In State v. Donald Morrill, N.H. (2006), a case briefed and argued by Ted Lothstein, the Court overruled long-standing precedent and eliminated its "opening-the-door" doctrine.
In its place, the Court has established two much more specific and limited doctrines. And, Donald Morrill gains his second appellate victory.
In 2004, his conviction for AFSA was reversed because the trial court erred in ruling that defense evidence "opened the door" to otherwise-inadmissible testimony by a DCYF social worker that she believed the child victim's story.

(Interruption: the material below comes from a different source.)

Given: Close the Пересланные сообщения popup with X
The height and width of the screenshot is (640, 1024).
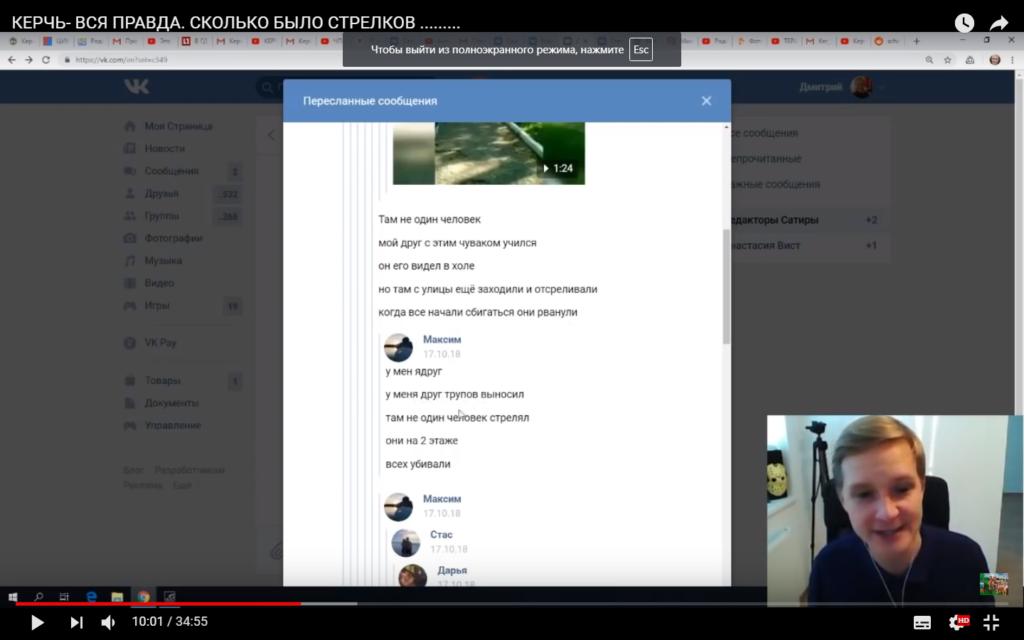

Did that make the prosecution gun-shy about the opening-the-door doctrine on retrial? Not at all. Once again, when the defense tried to present a defense on retrial, the prosecutor persuaded the trial court to allow in otherwise-inadmissible evidence, this time hearsay from the victim's deceased father, on an opening-the-door theory. This time, the Court signaled that it has had enough.

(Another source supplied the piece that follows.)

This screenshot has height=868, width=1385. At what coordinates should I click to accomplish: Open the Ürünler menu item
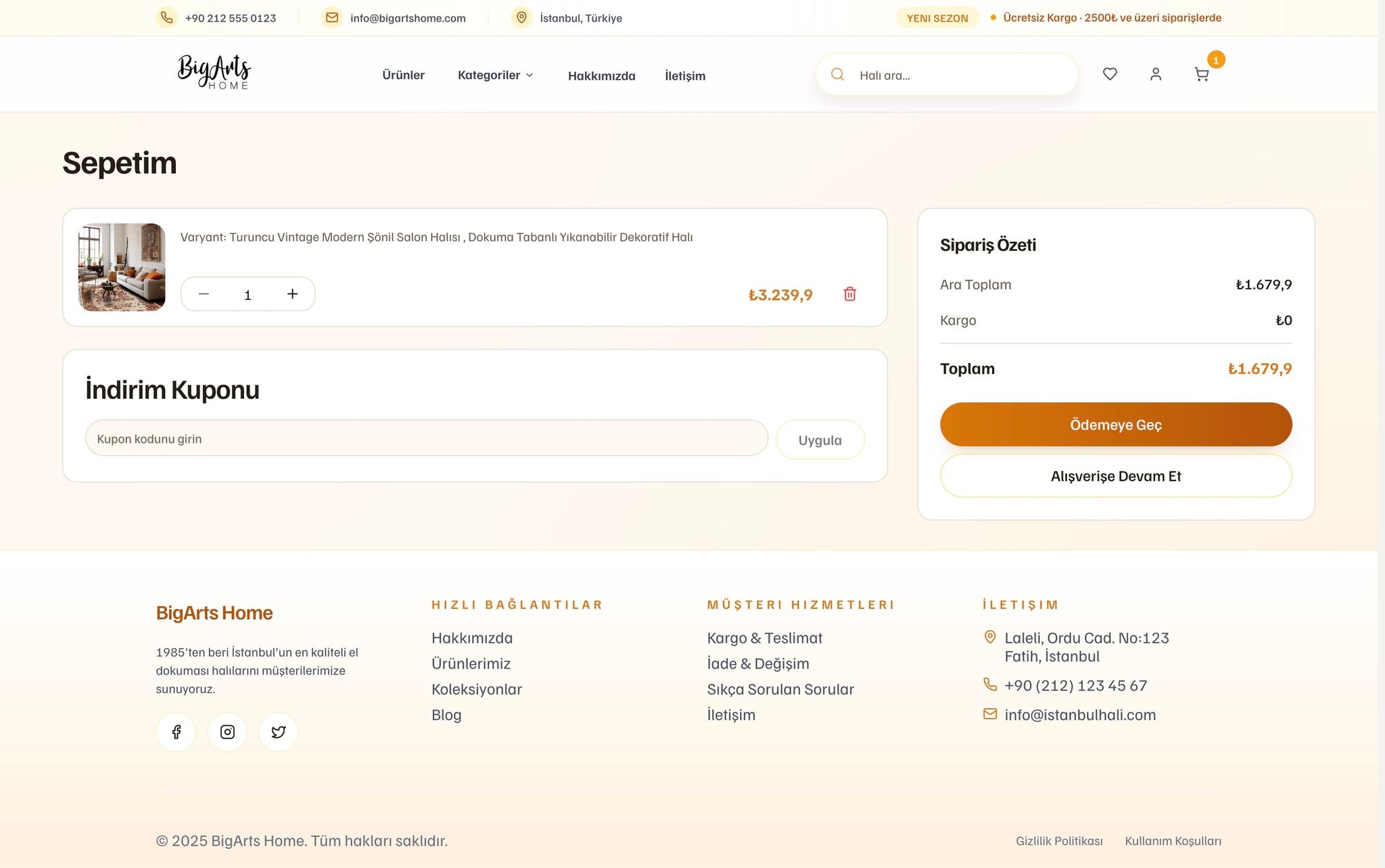(x=403, y=75)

The opening-the-door doctrine no longer exists. Instead, litigants will have to rely on two more specific, and more narrow doctrines: Curative admissibility, and specific contradiction.
Curative admissibility applies when one party puts in otherwise inadmissible evidence, the evidence is prejudicial, and the opposing party would like to rebut it with countervailing inadmissible evidence. The doctrine applies "only when inadmissible evidence has been allowed, when that evidence was prejudicial, and when the proffered testimony would counter that prejudice."
"Curative admissibility" is the "fighting fire with fire" doctrine. It only applies when you sneak in some inadmissible evidence, such as rank hearsay, impermissible opinion testimony, etc.
Specific contradiction, on the other hand, applies when one party puts in admissible, relevant evidence, which creates a misleading impression. The classic example: You win pretrial ruling suppressing a bag of weed found in the client's pocket at the time of arrest, because police violated the client's constitutional rights. The client still faces cocaine possession charge. The client testifies that "that wasn't my cocaine... I don't do drugs." Bingo - the marijuana evidence is back in.
The Court instructed litigants, in the future, to stop citing the "opening the door" doctrine in a conclusory fashion, and instead
"make clear which of the above doctrines is being invoked. This is so because the two doctrines are invoked by different types of evidence - 'curative admissibility' is triggered by the erroneous prior admission of inadmissible evidence, while 'specific contradiction' is triggered by the introduction of misleading admissible evidence. Identifying the particular doctrine will permit more focused discussions between litigants and judges and will prevent further erosion of the unique requirements of each doctrine."
The Morrill decision serves to remind prosecutors that they have to live by the rules of evidence, too, no matter how much it stings.